Пистолет упал, послышался то ли кашель, то ли крик, и рука исчезла. Он еще растирал правое запястье левой рукой, когда я оказался перед ним и ударил под вздох. Человек сложился пополам, и тогда я добавил ему ребром ладони по виску. Он упал.
Я постоял посреди зала, переводя дух, — только теперь я понял, насколько подорваны мои силы, — потом наклонился, крепко связал его и сунул в рот кляп. Выпрямился, осмотрелся. Приятно было вновь оказаться в этой комнате.
Все оборудование стояло на своих местах, но сейчас это не вызвало у меня привычного чувства власти. Наоборот, чувствовал себя странно смиренным. Забытые гении прошлых веков создали эти приборы, а мы просто использовали их, расточительные наследники, даже не зная, как они действуют и зачем, зная лишь, что они делают, если мы нажимаем ту или иную кнопку. Да, быстро мы опустились…
Я вздохнул, сел за пульт, нажал кнопку, надел шлем и сунул руки в перчатки. Последний раз, когда я сидел здесь, меня искали четверо Агентов, но сейчас я сам пришел поискать кое-что, и нужно было спешить.
Я проникал в мрачную глубину стен, скользил внутри них, возвращаясь в одно и то же место. Я искал и зондировал, но в стенах не было ничего.
Кристалл исчез.
Я немного посидел, пытаясь понять, что случилось, и подогнать этот факт к другим. Вдруг мне все стало ясно, и я повернулся. Черный смотрел на меня, глаза его горели ненавистью. Ему приказали просто убить. Все ясно: они нашли кристалл, и я был им больше не нужен.
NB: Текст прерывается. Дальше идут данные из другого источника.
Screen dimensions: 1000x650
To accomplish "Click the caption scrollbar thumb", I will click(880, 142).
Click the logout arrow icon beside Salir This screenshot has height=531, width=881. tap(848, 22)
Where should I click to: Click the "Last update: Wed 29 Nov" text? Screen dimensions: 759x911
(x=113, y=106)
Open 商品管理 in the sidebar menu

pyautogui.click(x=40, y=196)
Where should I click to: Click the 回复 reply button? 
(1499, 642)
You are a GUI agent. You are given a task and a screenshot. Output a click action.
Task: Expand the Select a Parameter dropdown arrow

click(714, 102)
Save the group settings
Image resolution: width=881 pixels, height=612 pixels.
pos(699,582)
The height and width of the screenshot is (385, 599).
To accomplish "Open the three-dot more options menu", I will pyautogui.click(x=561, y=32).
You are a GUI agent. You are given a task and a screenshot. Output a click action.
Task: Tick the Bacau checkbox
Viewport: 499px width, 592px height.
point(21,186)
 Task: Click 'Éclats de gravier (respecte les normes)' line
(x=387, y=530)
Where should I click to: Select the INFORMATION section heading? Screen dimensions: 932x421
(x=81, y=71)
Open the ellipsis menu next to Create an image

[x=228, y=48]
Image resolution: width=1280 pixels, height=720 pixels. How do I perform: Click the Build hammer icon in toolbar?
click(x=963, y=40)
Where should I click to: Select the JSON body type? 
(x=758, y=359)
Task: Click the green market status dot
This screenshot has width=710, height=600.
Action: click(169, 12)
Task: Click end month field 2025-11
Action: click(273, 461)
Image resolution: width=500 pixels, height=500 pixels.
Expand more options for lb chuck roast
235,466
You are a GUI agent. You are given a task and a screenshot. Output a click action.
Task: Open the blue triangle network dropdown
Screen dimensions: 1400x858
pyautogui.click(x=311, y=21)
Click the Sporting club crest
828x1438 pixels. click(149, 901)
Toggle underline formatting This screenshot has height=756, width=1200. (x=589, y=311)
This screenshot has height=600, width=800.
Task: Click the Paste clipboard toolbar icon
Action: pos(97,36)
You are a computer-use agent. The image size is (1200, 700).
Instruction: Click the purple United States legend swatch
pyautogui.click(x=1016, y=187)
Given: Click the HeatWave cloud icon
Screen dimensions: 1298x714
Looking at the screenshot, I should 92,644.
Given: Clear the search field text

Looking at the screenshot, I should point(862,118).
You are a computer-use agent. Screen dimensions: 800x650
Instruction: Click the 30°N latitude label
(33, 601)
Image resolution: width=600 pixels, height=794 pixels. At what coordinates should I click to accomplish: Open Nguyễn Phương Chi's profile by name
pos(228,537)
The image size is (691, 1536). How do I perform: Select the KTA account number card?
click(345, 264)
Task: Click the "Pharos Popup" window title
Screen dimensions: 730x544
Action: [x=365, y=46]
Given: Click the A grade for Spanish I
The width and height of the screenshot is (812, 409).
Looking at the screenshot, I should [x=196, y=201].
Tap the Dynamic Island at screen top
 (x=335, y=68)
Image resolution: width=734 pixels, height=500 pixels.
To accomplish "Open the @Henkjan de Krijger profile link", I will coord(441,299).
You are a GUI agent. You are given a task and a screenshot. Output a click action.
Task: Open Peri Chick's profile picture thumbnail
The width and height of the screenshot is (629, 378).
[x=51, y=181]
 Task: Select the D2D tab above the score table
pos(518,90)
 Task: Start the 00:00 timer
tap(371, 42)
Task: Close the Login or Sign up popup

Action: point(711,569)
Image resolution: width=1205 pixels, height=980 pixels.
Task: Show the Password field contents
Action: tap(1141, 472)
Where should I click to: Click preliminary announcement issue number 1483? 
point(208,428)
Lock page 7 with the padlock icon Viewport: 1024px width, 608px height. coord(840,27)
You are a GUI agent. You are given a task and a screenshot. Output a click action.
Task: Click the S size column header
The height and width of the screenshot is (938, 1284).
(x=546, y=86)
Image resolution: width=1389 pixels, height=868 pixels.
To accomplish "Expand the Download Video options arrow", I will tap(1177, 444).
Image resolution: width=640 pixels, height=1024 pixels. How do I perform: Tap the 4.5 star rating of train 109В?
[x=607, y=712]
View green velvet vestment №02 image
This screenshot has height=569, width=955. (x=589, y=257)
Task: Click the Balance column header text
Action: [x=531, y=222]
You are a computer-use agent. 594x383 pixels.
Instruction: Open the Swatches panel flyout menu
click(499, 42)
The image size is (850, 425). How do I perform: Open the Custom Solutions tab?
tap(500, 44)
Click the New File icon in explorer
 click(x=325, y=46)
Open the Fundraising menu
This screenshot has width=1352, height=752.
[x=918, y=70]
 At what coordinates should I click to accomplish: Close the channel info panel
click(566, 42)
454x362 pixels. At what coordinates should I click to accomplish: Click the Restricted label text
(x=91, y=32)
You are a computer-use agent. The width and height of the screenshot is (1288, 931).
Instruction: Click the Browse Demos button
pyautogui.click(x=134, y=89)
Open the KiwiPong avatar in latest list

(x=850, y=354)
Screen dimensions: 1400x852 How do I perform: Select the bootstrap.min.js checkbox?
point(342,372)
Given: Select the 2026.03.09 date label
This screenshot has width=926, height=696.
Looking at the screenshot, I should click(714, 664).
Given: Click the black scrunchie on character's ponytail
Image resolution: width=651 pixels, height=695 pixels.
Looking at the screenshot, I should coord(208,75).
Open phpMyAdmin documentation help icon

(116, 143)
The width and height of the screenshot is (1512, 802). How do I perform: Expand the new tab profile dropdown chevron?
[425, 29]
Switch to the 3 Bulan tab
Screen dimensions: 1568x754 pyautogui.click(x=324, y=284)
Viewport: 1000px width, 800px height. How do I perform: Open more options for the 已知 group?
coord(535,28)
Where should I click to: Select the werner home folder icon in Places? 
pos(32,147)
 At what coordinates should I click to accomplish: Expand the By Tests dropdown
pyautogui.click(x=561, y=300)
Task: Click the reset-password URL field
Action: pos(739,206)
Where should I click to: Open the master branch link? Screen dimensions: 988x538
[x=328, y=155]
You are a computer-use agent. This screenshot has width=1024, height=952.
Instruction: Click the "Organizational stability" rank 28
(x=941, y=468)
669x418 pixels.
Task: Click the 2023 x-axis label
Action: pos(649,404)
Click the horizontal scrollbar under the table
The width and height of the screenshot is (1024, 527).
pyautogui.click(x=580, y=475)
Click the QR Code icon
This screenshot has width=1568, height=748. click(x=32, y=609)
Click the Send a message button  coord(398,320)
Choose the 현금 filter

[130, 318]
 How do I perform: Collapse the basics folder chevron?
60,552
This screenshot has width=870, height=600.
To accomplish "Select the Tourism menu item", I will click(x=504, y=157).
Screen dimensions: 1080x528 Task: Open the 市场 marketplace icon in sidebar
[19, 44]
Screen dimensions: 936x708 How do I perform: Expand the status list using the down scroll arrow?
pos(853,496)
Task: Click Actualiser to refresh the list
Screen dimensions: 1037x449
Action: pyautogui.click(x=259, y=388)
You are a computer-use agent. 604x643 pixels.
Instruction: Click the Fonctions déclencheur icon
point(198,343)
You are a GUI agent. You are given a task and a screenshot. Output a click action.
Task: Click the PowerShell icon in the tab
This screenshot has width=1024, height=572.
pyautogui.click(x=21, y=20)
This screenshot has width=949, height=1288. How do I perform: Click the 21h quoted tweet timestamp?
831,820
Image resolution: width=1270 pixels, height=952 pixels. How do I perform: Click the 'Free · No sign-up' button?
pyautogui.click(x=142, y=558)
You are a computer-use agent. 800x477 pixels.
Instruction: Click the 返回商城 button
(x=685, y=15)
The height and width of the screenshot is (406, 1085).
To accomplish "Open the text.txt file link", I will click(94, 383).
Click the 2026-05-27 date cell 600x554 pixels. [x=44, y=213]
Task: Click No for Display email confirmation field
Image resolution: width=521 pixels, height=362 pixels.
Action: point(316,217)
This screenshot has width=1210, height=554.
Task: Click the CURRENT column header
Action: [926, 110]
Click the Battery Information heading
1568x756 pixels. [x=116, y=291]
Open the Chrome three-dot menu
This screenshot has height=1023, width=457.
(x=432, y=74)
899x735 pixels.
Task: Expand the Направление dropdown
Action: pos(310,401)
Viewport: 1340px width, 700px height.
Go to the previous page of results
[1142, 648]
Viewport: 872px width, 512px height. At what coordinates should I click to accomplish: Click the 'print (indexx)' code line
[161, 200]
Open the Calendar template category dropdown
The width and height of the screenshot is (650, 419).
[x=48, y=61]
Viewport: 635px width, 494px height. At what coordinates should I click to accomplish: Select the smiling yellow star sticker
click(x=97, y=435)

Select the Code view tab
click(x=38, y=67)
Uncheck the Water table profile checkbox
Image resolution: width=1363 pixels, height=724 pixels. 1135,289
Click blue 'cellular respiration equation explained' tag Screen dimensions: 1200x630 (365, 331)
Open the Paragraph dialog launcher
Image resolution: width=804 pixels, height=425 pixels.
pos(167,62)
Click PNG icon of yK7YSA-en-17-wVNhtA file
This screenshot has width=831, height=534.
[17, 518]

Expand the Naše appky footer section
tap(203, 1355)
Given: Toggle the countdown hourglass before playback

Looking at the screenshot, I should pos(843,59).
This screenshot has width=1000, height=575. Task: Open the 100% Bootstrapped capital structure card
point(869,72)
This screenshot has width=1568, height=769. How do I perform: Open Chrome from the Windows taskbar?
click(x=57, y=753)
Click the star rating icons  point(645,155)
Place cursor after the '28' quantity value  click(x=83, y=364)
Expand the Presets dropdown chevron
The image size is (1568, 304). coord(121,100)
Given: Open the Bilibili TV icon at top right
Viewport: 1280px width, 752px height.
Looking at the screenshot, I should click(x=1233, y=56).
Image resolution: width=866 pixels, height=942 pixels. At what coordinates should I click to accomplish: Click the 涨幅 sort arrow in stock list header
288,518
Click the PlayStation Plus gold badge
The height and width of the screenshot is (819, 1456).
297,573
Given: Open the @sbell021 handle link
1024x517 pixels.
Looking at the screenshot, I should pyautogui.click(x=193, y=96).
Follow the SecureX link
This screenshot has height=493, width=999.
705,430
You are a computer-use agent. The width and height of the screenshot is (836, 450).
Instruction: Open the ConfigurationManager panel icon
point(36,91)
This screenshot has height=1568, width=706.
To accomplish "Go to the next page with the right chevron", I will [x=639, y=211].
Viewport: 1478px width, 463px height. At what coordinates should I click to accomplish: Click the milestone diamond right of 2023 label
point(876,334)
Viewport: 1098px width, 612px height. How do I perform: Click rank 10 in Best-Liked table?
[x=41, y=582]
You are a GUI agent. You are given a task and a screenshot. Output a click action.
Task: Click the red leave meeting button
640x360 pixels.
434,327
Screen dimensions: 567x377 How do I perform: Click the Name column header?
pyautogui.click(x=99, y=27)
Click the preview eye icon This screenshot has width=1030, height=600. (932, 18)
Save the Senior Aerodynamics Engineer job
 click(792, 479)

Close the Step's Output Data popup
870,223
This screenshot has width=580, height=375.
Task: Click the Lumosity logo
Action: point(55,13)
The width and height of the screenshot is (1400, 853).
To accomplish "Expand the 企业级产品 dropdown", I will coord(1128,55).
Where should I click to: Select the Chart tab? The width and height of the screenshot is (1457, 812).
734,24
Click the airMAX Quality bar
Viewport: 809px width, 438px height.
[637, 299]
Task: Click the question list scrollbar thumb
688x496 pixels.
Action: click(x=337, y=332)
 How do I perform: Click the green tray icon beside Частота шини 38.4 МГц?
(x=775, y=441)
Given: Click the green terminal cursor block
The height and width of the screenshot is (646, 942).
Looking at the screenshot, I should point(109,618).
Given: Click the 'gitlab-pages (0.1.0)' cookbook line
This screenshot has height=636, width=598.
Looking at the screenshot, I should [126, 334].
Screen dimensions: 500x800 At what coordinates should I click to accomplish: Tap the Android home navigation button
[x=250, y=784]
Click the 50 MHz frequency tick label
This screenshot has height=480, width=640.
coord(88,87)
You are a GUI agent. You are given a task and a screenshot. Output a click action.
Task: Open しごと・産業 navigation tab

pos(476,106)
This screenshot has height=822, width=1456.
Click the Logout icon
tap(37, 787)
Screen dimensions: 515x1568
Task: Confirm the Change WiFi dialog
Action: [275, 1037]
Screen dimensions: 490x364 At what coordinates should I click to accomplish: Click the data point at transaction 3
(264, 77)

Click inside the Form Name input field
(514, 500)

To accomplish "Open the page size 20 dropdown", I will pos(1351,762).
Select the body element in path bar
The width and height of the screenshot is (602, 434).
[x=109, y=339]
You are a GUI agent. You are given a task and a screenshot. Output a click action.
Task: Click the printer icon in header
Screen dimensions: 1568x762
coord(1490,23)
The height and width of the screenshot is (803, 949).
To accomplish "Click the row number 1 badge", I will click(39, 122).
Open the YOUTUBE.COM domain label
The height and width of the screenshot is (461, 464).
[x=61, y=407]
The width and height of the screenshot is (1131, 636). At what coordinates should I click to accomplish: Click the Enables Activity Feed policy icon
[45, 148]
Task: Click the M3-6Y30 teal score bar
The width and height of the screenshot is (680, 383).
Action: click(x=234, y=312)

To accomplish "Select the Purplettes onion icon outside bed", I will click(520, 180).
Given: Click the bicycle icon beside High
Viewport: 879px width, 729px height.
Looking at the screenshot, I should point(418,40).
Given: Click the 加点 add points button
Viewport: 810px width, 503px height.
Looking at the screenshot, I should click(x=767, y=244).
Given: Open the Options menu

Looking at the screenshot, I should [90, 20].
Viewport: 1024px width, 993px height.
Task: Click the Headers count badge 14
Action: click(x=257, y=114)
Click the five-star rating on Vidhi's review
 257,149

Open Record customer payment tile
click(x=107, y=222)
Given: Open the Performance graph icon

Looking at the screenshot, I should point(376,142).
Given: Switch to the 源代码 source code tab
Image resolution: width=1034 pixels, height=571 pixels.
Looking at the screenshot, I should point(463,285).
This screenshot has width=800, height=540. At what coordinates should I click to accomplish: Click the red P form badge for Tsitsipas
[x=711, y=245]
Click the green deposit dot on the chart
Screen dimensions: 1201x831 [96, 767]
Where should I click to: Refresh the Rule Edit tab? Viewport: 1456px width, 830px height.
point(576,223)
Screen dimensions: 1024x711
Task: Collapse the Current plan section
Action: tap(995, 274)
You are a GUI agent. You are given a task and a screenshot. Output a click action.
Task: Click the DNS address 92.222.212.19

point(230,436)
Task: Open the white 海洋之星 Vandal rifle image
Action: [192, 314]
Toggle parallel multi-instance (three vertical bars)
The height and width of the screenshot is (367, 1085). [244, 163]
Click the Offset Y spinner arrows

Я почувствовал облегчение. Сабатини будет желать моей смерти, поставит там и сям людей, чтобы они при случае убили меня, если я вернусь, но не станет меня искать, потому что получил то, чего так сильно хотел. Я был свободен, мог жить, мог любить Лаури. Я не отдал ему кристалл, он нашел его сам или это сделал для него кто-то другой. Но я не сказал ему ничего, а теперь моя роль и вовсе кончилась.
Однако при мысли о Лаури и том, что она подумает обо мне, мне стало стыдно. Она говорила, что камешек может оказаться ключом, а в руках Сабатини он станет ключом к террору и разрушению. Такую ответственность нельзя стряхнуть с себя, как пылинку. Возможно, я все же проболтался ему о тайнике. Мне казалось, что нет, но вообще такая возможность существовала.
Черный внимательно следил за мной, и мне показалось, что я о чем-то забыл или проглядел что-то очевидное. Я не спеша огляделся, но не заметил ничего подозрительного.
Постепенно до меня начало доходить, что я слишком поспешно решил, что Сабатини давно нашел кристалл и уже успел исчезнуть с ним. Он мог быть все еще в монастыре а в моем распоряжении имелось лучшее оборудование на Бранкузи. Если с его помощью кто-то нашел кристалл в моем тайнике, то с его же помощью и я мог найти его, лишь бы он еще оставался в пределах досягаемости аппарата.